TARGETING MYC ONCOGENE TO OVERCOME CHEMORESISTANCE IN MUSCLE INVASIVE BLADDER CANCER

The basal subtype muscle invasive bladder cancer (MIBC) has a short survival rate before the onset of chemoresistance and associated toxicity. Thus, there is a clinical need to balance chemotherapeutic toxicity with treatments to eradicate bladder cancer (BCa). Transcription factors, which drive gene signatures associated with normal organ development as well as aggressive cancer phenotypes, may be the key determinants of progression and therapeutic response.

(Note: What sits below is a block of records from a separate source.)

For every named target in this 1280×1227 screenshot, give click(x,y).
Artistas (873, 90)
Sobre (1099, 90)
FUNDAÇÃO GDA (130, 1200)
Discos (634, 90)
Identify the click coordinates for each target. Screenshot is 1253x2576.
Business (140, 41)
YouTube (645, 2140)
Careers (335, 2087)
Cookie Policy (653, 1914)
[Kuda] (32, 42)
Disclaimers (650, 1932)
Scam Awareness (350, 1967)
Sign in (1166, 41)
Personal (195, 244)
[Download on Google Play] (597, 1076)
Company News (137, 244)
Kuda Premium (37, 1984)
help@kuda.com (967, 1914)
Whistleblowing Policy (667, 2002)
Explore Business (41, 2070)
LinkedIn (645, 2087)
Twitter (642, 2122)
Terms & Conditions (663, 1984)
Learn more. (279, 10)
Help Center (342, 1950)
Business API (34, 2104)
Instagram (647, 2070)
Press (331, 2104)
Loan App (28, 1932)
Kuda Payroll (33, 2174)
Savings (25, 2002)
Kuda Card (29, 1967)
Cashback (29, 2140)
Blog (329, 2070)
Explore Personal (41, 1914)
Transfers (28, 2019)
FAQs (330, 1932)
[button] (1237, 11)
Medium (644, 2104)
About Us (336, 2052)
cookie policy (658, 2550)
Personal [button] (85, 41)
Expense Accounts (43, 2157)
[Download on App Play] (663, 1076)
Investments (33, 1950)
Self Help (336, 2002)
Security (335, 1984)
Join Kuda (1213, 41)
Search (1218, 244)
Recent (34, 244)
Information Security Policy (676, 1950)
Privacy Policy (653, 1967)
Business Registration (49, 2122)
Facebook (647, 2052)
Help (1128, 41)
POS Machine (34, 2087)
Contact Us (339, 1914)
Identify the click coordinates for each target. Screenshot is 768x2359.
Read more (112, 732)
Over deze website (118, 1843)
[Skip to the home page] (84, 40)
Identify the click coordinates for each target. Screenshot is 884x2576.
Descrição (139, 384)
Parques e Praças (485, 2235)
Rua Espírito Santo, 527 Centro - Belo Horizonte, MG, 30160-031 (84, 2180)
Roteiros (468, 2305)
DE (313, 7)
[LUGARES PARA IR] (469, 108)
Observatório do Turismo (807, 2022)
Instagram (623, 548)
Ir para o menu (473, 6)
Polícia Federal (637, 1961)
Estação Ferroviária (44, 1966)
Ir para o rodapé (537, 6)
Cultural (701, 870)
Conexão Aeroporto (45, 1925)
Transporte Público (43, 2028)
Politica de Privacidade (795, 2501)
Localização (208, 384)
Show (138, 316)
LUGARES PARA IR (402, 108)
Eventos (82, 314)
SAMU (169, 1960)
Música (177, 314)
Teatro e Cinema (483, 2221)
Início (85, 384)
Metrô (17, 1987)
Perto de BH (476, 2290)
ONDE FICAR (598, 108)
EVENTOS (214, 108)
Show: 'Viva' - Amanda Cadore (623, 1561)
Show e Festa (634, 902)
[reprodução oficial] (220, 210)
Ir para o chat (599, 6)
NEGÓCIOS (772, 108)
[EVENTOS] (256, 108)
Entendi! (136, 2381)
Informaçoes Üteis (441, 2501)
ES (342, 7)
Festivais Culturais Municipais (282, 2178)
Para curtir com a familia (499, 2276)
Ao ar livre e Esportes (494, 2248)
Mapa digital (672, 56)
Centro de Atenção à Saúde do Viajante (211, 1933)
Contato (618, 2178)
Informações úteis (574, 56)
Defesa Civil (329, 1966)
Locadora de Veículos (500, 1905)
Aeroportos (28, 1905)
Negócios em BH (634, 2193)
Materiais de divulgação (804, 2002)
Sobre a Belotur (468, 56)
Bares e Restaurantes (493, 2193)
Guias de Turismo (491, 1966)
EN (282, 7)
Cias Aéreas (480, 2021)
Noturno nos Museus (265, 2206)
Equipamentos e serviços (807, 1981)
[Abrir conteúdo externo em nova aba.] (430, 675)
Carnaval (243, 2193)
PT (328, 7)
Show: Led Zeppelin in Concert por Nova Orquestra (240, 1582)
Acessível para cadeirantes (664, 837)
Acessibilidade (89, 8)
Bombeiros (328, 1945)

In the normal mouse genitourinary tract, p63-positive cells are necessary for the development of bladder and are capable of forming all cell lineages. This suggests that p63 may serve an equally important role in the basal MIBC etiologies. While human BCa cell lines exist, they may not reflect the complexity of human BCa and adaptation to treatments due to divergent evolution during the long-term in-vitro culture. To overcome this challenge, a novel mouse derived allograft (MDA) of MIBC resistant to cisplatin, a chemotherapy drug, was developed using OH-BBN (0.1%, N-Butyl-N-4-hydroxybutyl nitrosamine), a carcinogen. OH-BBN induced BCa was confirmed to represent basal subtype MIBC, which overexpresses p63 and MYC. We also adapted a patient derived xenograft (PDX) from MIBC patients who are experiencing chemoresistance by implanting the BCa tumor into mice. The clinical samples have been confirmed to overexpress p63 and MYC. After the MDA was treated with cisplatin CDDP, chemoresistance was observed through tumor volume measurements and immunohistochemistry. Bromodomain and Extra-Terminal (BET) inhibitor, JQ1, and CDDP were tested individually and in combination on the MDA and PDX. The average tumor volumes were compared, and results showed in both models that the effects of the combination treatment was significant (p<0.05). This suggests that the p63 signaling pathway drives MYC signaling to regulate progression and chemoresistance in MIBC. In the future, the combination treatment in an orthotopic mouse model can be investigated.